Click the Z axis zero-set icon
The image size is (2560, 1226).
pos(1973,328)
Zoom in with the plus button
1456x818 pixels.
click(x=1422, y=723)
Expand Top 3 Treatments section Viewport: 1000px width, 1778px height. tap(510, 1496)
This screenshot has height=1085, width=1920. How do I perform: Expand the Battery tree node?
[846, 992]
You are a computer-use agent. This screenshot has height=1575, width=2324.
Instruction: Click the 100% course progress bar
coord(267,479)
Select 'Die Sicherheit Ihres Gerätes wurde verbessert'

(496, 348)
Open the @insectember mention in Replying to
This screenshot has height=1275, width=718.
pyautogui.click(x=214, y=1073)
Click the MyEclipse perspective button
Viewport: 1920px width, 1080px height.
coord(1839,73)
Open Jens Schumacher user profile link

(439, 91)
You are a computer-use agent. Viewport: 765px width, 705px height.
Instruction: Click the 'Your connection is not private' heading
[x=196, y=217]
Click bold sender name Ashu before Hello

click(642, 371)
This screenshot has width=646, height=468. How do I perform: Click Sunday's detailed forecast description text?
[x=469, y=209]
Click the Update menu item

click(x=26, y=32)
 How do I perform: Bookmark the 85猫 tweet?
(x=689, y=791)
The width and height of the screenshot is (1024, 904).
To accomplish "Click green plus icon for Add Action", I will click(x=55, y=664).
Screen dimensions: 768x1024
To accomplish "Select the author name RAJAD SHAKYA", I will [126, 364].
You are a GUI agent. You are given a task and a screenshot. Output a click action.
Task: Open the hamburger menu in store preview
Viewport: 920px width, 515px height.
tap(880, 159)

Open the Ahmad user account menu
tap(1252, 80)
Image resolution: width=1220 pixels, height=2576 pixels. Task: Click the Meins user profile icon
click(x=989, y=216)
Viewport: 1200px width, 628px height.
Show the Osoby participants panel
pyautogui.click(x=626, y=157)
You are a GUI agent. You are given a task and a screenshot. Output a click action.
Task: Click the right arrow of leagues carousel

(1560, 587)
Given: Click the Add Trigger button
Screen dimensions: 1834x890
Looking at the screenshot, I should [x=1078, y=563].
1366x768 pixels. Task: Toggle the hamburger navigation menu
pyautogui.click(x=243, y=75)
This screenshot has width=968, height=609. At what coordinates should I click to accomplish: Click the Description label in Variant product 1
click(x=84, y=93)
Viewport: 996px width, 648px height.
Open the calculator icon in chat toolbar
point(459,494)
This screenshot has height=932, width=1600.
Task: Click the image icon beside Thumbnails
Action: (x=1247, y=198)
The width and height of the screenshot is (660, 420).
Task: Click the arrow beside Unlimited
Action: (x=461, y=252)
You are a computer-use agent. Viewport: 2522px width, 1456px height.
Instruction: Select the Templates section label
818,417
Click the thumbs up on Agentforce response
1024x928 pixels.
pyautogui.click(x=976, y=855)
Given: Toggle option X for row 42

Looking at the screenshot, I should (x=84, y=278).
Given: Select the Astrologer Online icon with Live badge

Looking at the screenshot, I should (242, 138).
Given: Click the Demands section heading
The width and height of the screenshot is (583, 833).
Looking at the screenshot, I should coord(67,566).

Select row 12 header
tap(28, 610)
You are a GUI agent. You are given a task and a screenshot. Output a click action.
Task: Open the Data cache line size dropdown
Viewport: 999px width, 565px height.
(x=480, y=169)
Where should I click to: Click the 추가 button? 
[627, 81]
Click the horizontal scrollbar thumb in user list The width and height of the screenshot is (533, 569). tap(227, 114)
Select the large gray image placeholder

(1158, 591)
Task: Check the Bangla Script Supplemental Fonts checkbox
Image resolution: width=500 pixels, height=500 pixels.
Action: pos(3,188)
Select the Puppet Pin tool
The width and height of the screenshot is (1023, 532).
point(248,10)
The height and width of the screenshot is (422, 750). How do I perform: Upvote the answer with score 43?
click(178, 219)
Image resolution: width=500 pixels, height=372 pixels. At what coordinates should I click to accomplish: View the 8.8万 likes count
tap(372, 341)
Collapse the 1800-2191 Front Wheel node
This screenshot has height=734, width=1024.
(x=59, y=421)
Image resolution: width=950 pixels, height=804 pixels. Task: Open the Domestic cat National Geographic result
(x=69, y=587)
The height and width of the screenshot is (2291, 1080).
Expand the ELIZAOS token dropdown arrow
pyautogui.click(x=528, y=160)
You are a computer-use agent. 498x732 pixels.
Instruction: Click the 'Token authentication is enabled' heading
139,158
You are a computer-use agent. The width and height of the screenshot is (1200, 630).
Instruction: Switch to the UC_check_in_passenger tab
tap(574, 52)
---+---
_GIVEN PROBLEM_. Rewrite the records starting with the line that contains "How do I perform: Bookmark the 85猫 tweet?" and going on through the line that contains "click(x=84, y=93)". Change every "hamburger" to "three-line" and leave everything else the same.

_TASK SOLUTION_.
 How do I perform: Bookmark the 85猫 tweet?
(x=689, y=791)
The width and height of the screenshot is (1024, 904).
To accomplish "Click green plus icon for Add Action", I will click(x=55, y=664).
Screen dimensions: 768x1024
To accomplish "Select the author name RAJAD SHAKYA", I will [126, 364].
You are a GUI agent. You are given a task and a screenshot. Output a click action.
Task: Open the three-line menu in store preview
Viewport: 920px width, 515px height.
tap(880, 159)

Open the Ahmad user account menu
tap(1252, 80)
Image resolution: width=1220 pixels, height=2576 pixels. Task: Click the Meins user profile icon
click(x=989, y=216)
Viewport: 1200px width, 628px height.
Show the Osoby participants panel
pyautogui.click(x=626, y=157)
You are a GUI agent. You are given a task and a screenshot. Output a click action.
Task: Click the right arrow of leagues carousel

(1560, 587)
Given: Click the Add Trigger button
Screen dimensions: 1834x890
Looking at the screenshot, I should [x=1078, y=563].
1366x768 pixels. Task: Toggle the three-line navigation menu
pyautogui.click(x=243, y=75)
This screenshot has width=968, height=609. At what coordinates should I click to accomplish: Click the Description label in Variant product 1
click(x=84, y=93)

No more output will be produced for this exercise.